***** SUPPLIED ENTRIES *****

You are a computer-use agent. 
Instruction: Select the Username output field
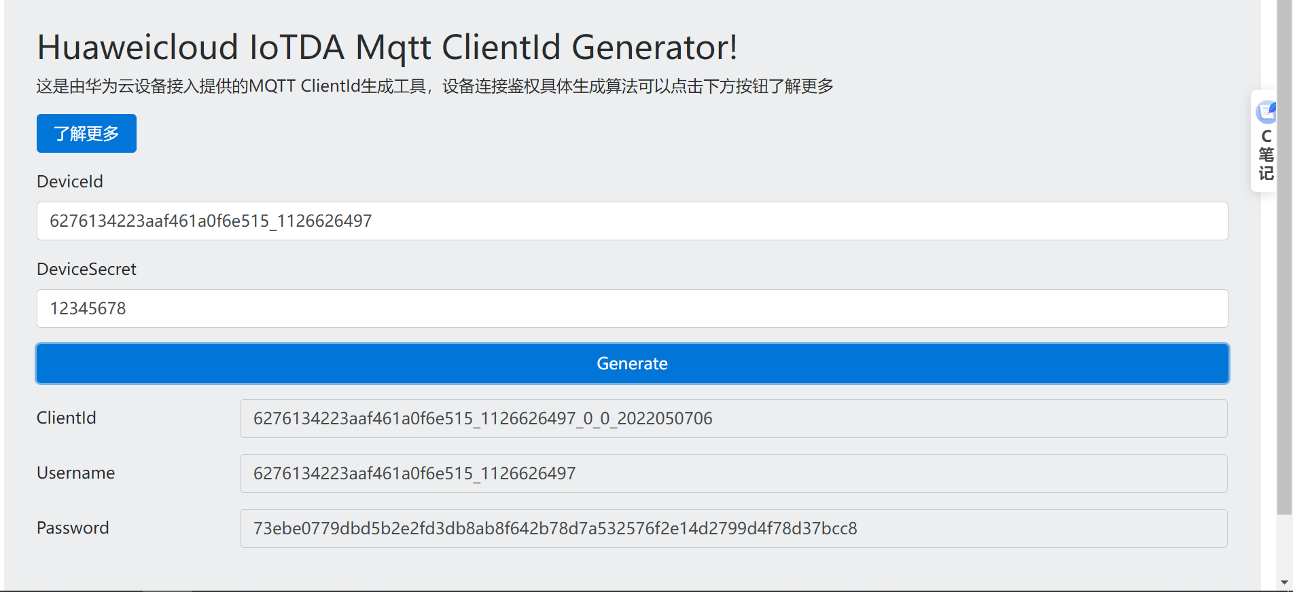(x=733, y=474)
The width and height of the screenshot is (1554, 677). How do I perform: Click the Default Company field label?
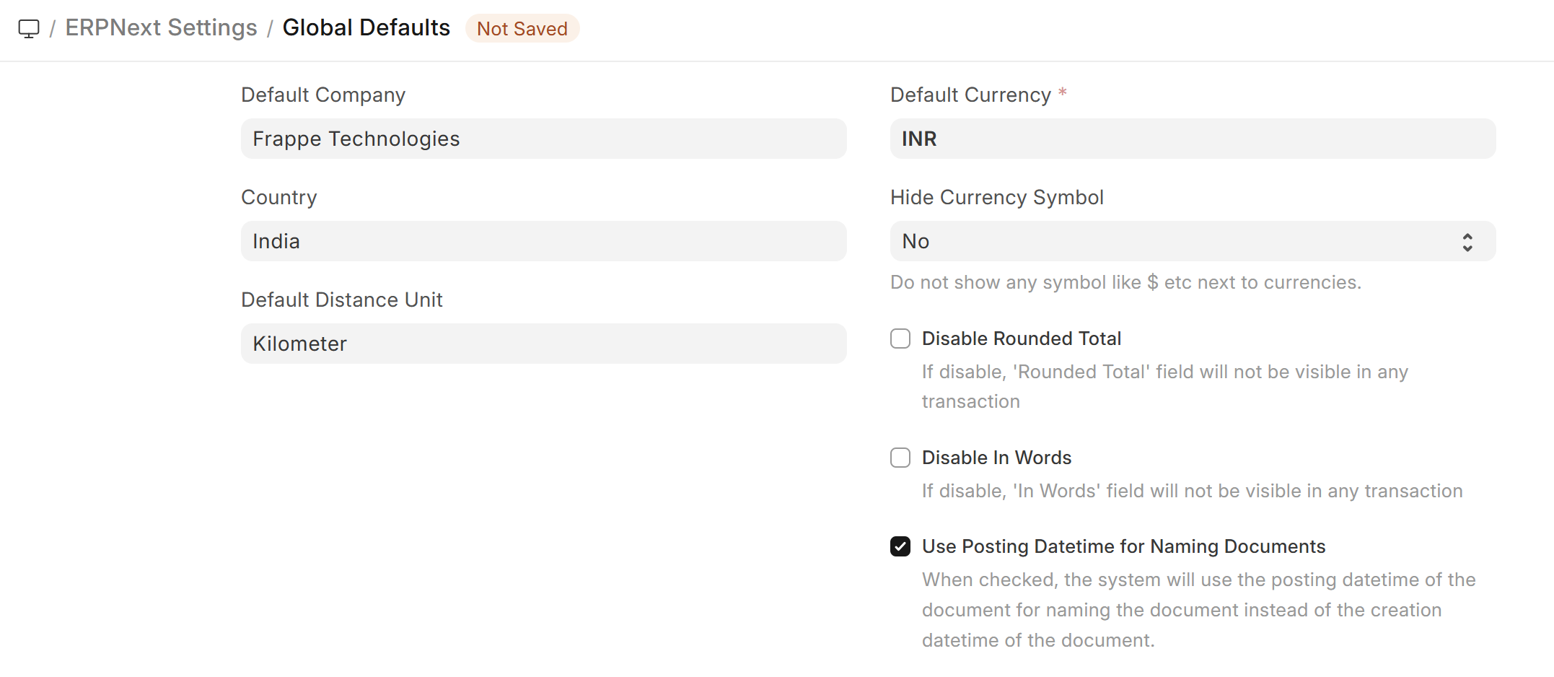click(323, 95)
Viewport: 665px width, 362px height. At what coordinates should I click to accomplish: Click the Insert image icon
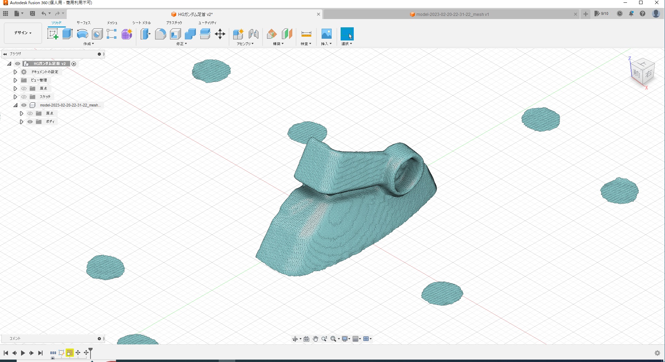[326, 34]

*****
***** SUPPLIED ENTRIES *****

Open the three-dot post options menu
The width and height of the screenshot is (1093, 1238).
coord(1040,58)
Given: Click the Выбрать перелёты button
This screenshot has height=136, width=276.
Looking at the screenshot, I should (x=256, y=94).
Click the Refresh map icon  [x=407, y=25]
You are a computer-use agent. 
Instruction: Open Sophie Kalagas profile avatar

*****

- INSTRUCTIONS FOR THE TASK
Using the material above, transcribe exactly the lines from the line with "Given: Click the Выбрать перелёты button" to the line with "Instruction: Open Sophie"; both count, and nothing else goes in.

- ANSWER SECTION
Given: Click the Выбрать перелёты button
This screenshot has height=136, width=276.
Looking at the screenshot, I should (x=256, y=94).
Click the Refresh map icon  [x=407, y=25]
You are a computer-use agent. 
Instruction: Open Sophie Kalagas profile avatar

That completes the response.